Your rules are not good btw, you are slowing down anything with a destination port 12000-65530. These are ports that web browsers use to retrieve data. Port 80 is only on the source side, based on your rules regular web browsing can end up rate limited like bit torrent. I would recommend you stick to the regular magic shaper wizard rules and try reducing your upstream a little bit.

Good luck

This is what is suspected to.......... This is why i asked him to post his rules details. When connecting to a web server, the remote server is listenning to port 80 but the local web browser might use a random port which might meet your rules criteria. As a matter of fact your web browsing trafic lands into the hated download queue.
I can only agree with you when you advice reducing the bw in the magic shaper. When using any sort of traffic shaping you should never input the bandwidth claimed by the ISP, but instead measure it by yourself. Additionally you may substract 5 to 10% to the actual measured BW. You may say : i will lose speed. Yes, you'll do but you will gain "smoothness".
One important thing to keep in mind when traffic shaping is that yxou must keep packets under your control. Sending/receiving packets to fast might cause queuing them at the ISP, where no shapping occurs (e.g.: web surfing packets are treated equally with P2P ones). This is were reducing the bw in the traffic shaper brings sense.
« Reply #5 on: November 17, 2007, 01:45:05 »
Plox *
Posts: 20

I'm using a 300MHz Celeron, with 64MB RAM.  Cpu usage hangs at around 2%, memory usage at 57%.

And yes, it's a 1.5 megabit connection.  Thankfully we rarely have everyone trying to use it at one time.

Here are the rules I have implemented, in addition to all the rules proposed by the traffic shaping wizard:

If   Proto   Source      Destination      Target                  Description
WAN   *   *         Port: 12000 - 65530   *                              m_Hated Download   
WAN   *   *         Port: 12000 - 65530   *                              m_Hated Upload
WAN   *   *                  *                     Port: 12000 - 65500    m_Hated Download    
WAN   *   *                  *                     Port: 12000 - 65500    m_Hated Upload

You are definitely going at this all wrong. Data will go out to from any port to a specific port on the server. The data then returns like a mirrored reflection. Your rules are killing most everything.

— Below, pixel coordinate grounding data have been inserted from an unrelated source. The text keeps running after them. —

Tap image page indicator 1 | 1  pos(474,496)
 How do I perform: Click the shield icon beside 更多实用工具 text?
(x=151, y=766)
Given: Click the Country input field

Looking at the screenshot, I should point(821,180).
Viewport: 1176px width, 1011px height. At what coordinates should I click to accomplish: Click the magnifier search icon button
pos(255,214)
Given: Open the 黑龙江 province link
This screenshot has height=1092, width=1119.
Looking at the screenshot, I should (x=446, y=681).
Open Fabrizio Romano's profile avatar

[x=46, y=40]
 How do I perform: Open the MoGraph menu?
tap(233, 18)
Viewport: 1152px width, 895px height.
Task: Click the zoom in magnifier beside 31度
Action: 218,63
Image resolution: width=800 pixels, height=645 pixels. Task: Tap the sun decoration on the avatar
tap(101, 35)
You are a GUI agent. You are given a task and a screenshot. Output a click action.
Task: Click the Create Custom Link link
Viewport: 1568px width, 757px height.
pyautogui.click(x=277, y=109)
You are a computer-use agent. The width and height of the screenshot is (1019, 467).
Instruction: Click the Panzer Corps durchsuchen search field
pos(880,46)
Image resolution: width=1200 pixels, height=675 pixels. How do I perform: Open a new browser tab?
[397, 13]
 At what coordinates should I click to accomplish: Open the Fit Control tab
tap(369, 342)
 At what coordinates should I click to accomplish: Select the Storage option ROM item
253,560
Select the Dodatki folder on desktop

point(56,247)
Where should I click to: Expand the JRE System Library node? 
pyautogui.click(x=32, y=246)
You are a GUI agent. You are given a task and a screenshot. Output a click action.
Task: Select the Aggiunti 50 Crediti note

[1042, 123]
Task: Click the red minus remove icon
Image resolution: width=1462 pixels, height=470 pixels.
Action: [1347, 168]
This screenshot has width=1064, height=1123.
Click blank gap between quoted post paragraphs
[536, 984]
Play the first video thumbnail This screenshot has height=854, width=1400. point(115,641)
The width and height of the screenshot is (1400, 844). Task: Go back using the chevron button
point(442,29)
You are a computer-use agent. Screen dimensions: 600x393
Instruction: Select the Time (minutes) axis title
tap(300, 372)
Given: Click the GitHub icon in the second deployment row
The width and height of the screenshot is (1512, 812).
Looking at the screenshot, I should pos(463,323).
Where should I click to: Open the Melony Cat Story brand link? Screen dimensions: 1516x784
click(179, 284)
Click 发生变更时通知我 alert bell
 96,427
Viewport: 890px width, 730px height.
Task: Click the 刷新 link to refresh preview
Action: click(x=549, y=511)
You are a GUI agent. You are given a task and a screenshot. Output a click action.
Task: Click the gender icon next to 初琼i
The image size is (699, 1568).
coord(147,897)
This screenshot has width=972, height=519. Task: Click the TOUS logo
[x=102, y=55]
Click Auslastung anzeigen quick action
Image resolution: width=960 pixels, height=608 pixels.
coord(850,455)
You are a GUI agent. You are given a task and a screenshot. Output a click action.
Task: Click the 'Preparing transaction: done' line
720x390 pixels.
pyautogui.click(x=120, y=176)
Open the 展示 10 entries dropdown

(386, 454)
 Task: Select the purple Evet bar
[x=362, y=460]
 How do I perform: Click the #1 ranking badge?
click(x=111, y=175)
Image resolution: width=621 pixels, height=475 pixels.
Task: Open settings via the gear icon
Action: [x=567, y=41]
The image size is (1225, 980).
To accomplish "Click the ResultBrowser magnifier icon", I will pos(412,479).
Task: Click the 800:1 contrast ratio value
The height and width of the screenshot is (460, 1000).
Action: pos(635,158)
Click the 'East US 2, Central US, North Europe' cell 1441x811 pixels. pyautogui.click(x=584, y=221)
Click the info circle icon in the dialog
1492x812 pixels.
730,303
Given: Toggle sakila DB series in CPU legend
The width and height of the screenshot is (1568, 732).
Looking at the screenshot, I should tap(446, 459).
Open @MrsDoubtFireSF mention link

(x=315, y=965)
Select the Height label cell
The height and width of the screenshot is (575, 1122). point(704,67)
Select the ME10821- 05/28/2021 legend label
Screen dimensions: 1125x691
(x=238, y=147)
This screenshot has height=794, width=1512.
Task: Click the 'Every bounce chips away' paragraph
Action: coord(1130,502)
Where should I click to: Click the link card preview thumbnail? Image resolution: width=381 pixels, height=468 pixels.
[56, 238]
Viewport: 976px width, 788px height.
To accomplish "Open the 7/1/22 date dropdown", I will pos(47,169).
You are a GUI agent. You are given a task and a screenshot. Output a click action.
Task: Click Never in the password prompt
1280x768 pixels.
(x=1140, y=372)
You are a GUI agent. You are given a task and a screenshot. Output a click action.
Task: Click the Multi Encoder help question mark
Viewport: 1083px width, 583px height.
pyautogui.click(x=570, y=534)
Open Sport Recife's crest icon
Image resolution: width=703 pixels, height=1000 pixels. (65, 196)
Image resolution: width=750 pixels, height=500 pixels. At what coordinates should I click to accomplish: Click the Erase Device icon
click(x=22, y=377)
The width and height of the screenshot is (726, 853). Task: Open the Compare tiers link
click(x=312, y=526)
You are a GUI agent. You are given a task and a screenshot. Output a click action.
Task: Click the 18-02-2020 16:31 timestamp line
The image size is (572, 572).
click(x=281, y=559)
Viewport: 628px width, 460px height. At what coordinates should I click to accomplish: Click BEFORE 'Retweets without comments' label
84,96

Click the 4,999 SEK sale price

What you want to do is to create rules for good traffic(i.e. DNS, FTP, HTTP & HTTPS, etc...) and get the other junk (i.e. P2P) with a catch all. Be sure the catch all is at the very bottom of the list!!!!

Here is example of my rules using HTTP and HTTPS.

IFProtoSourceDestinationTargetDescritption
WAN**Port: 80 (HTTP)Upload 30HTTP
WAN*Port: 80 (HTTP)*Download 30HTTP
WAN**Port: 443 (HTTP)Upload 30HTTPS
WAN*Port: 443 (HTTP)*Download 30HTTPS
WAN***Upload 1Catch All Upload
WAN***Download 1Catch All Download

I have my targets set with the direction and weight as their names.

So Download 1 is a download with weight of 1 and Download 30 is a download with weight of 30.
This is how my box is setup and it seems to work very well.